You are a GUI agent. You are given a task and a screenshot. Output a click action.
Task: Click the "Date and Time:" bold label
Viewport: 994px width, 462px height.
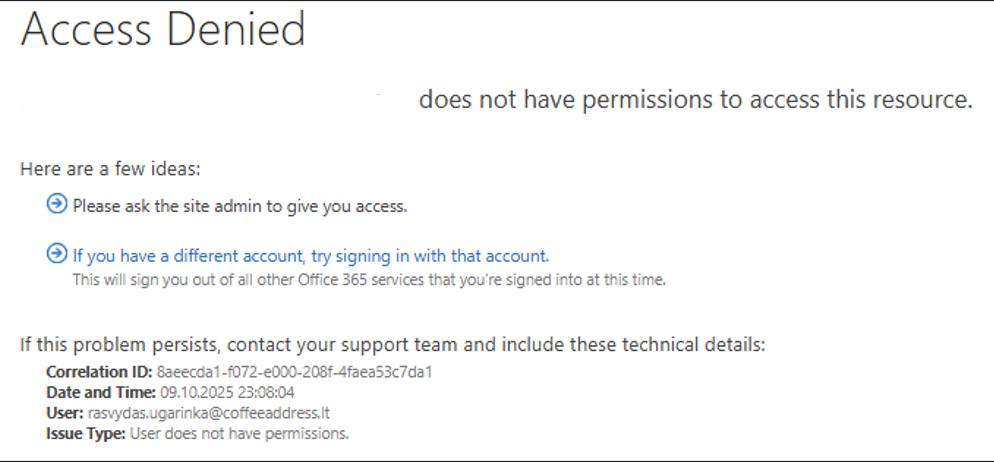pos(101,392)
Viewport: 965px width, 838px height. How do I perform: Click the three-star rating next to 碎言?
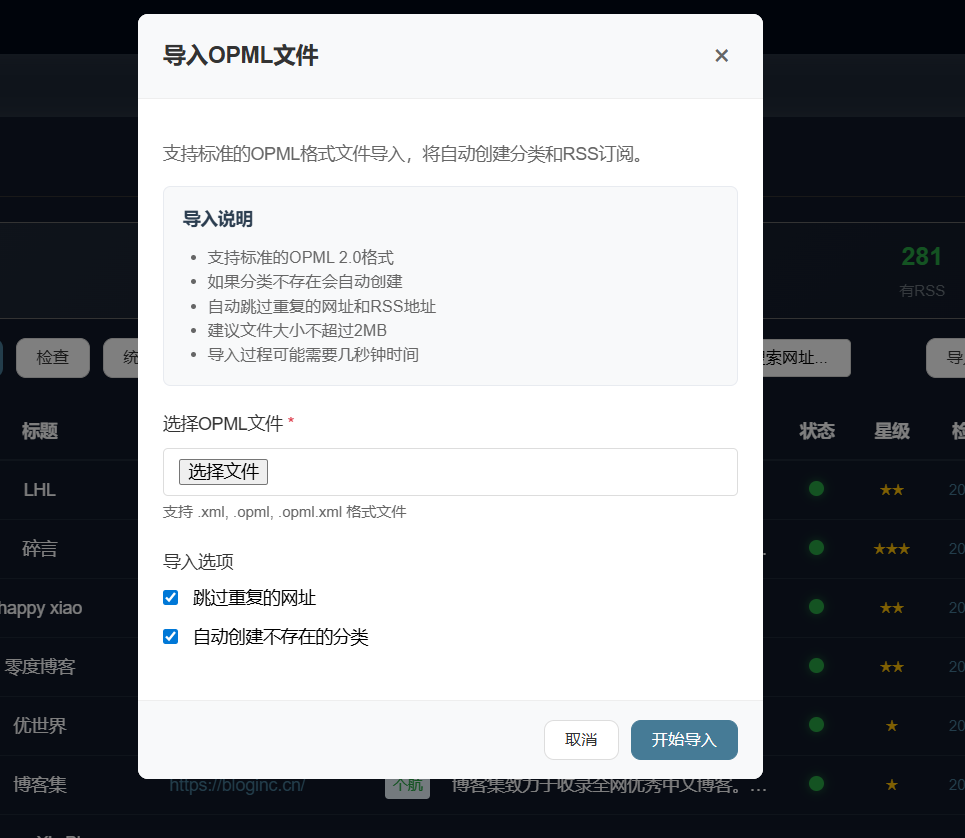tap(891, 548)
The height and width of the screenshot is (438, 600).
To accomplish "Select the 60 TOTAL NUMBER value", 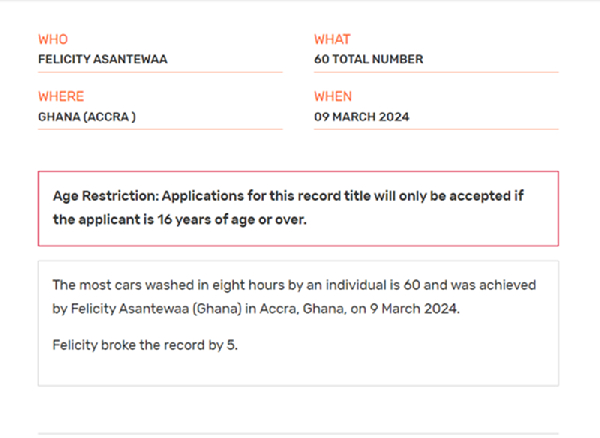I will point(368,59).
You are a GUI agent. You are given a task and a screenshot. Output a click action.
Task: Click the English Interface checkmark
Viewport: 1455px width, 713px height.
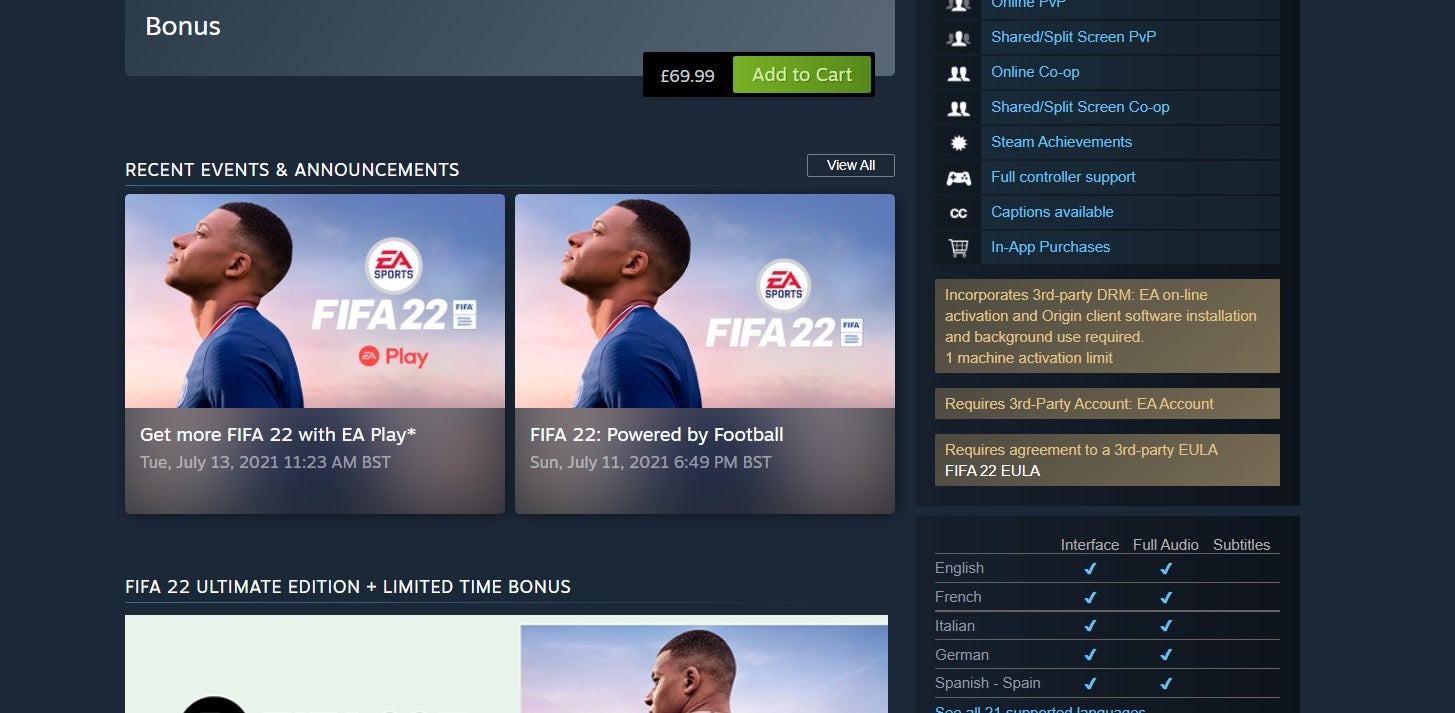(1090, 569)
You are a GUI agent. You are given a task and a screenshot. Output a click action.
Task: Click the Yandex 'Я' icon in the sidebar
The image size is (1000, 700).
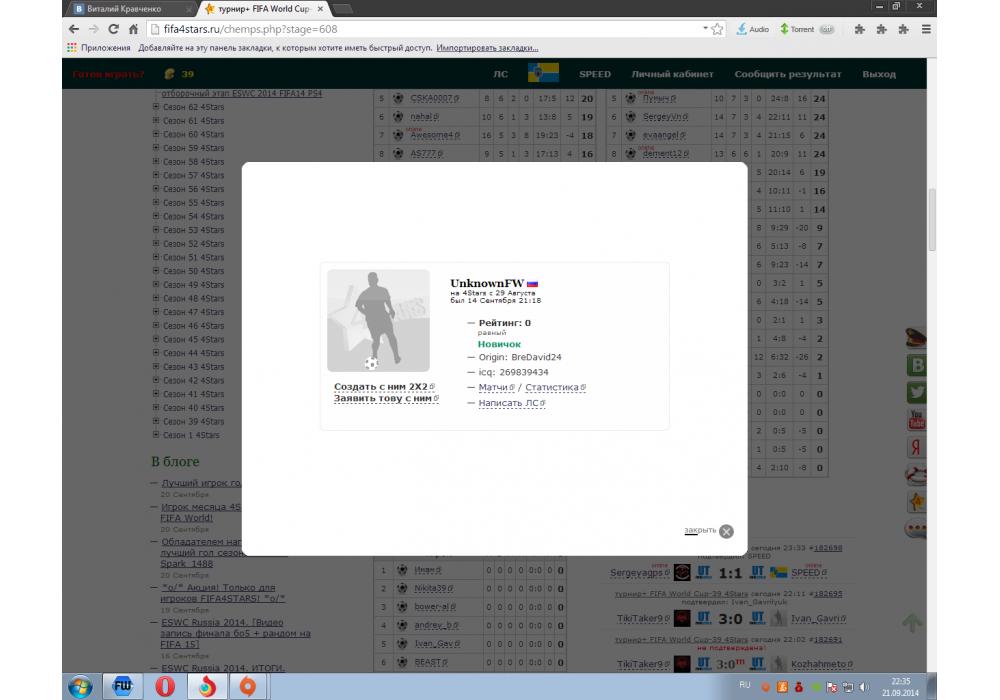pos(915,447)
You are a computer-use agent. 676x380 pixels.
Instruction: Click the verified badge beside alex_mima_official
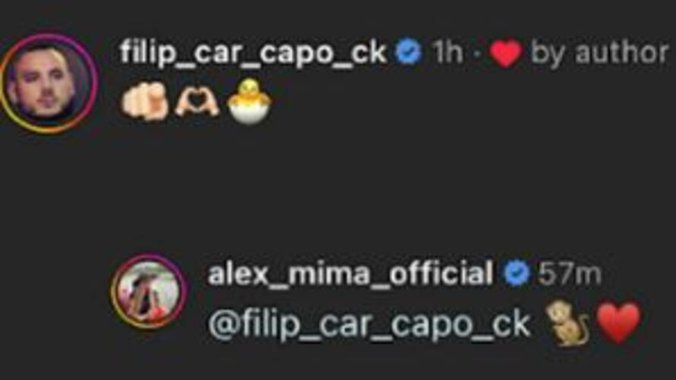tap(516, 273)
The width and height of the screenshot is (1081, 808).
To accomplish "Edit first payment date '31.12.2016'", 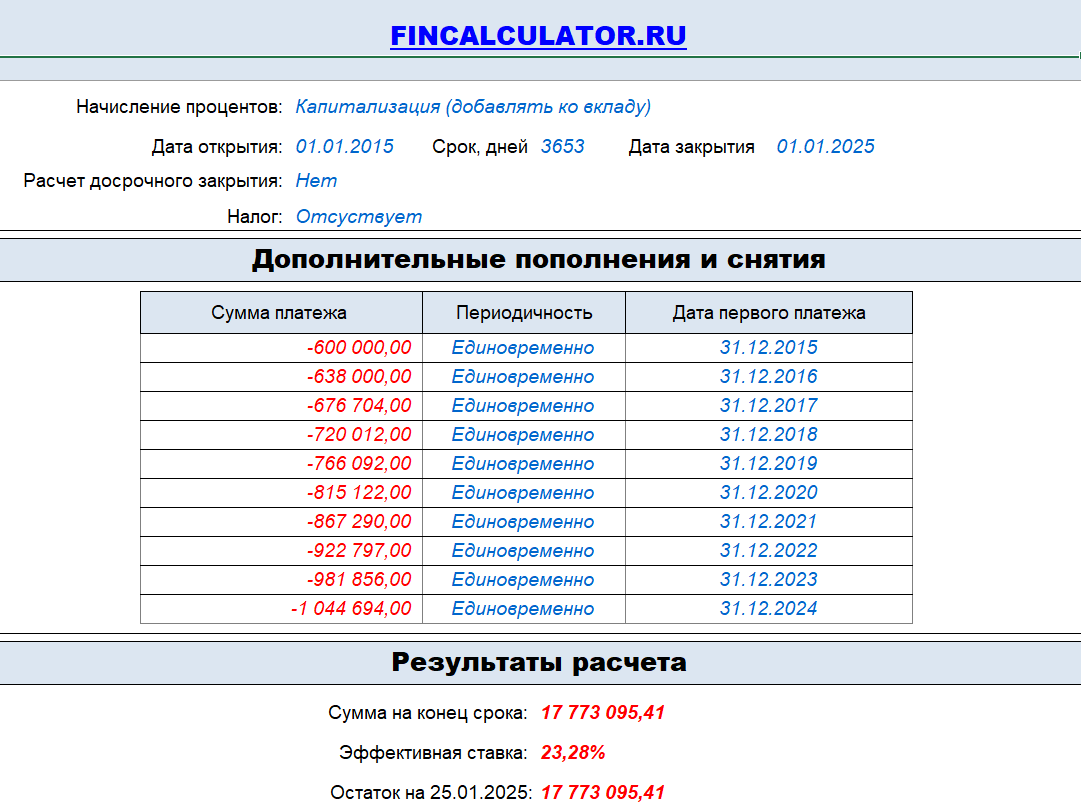I will 770,376.
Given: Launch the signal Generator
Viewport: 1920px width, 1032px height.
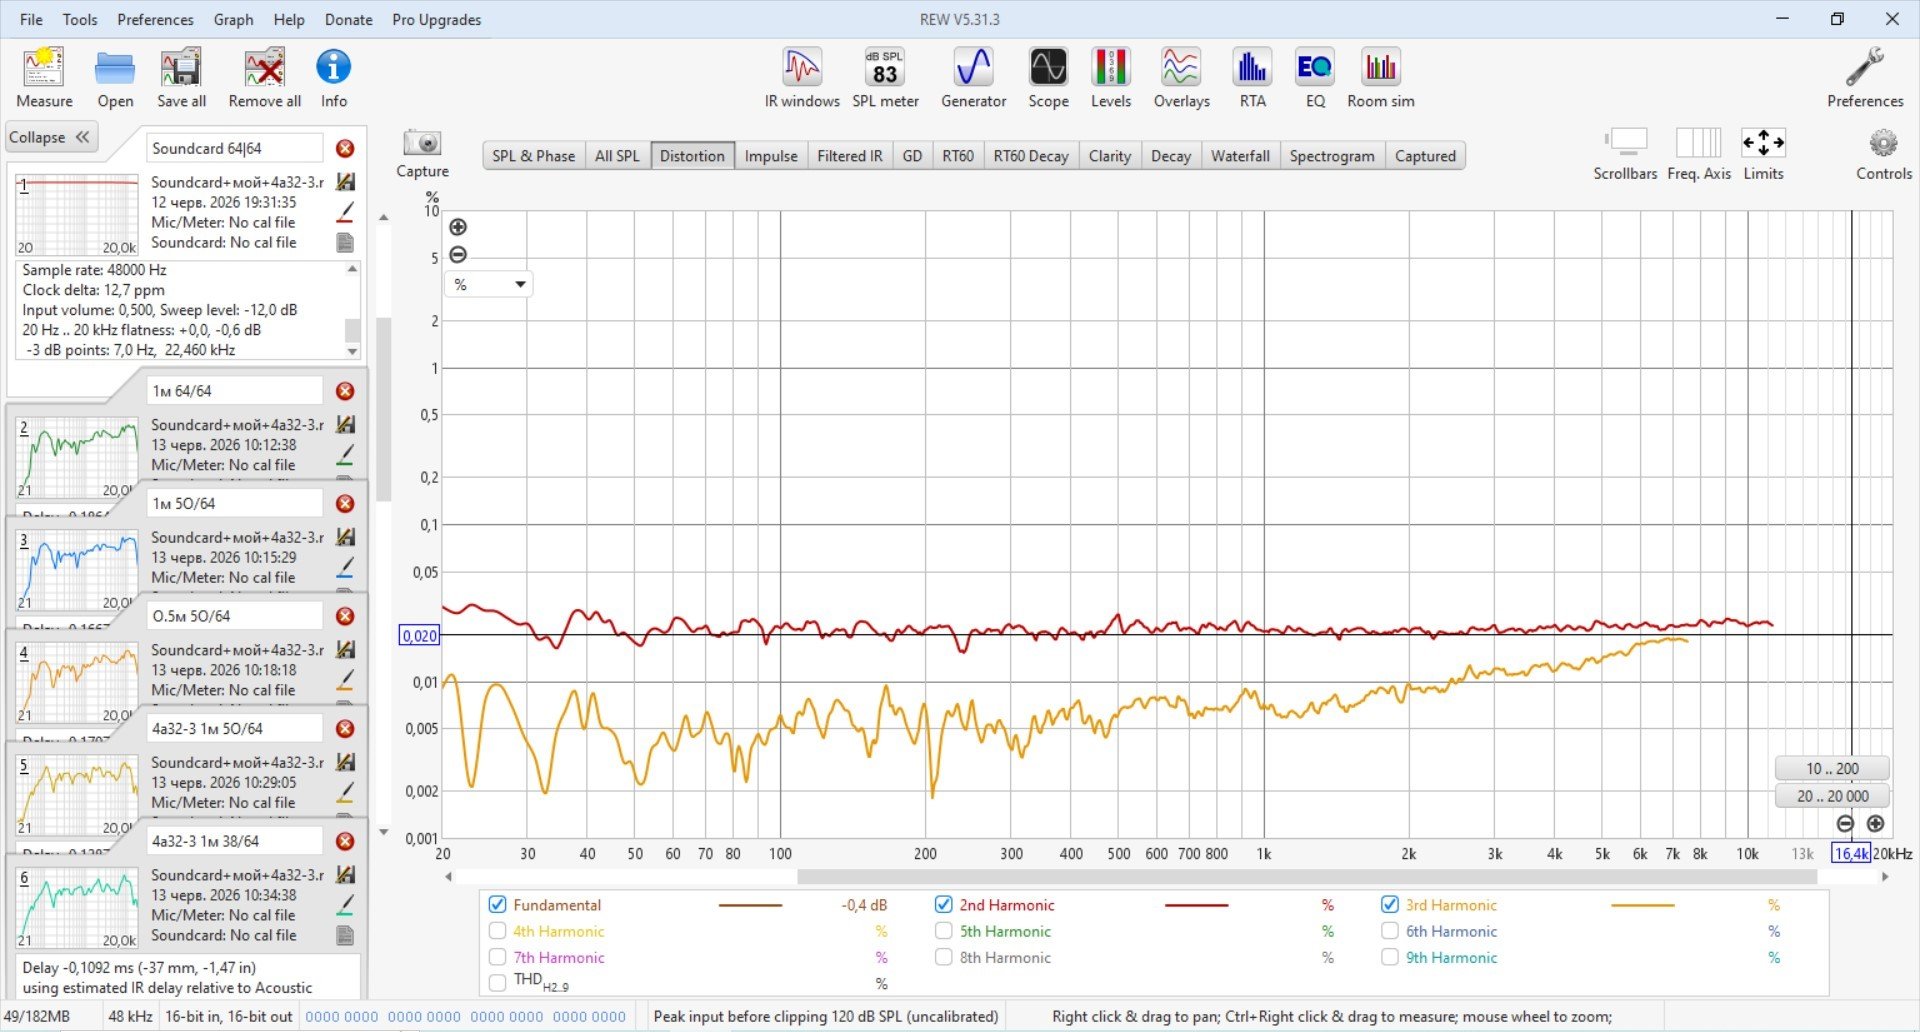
============
**ASSIGNMENT:** Copy exactly the lines from the line that contains "Given: Launch the signal Generator" through the last line of the records above, both ends included, but leave out the pictures.

**SOLUTION FOR THIS PROBLEM:**
Given: Launch the signal Generator
Viewport: 1920px width, 1032px height.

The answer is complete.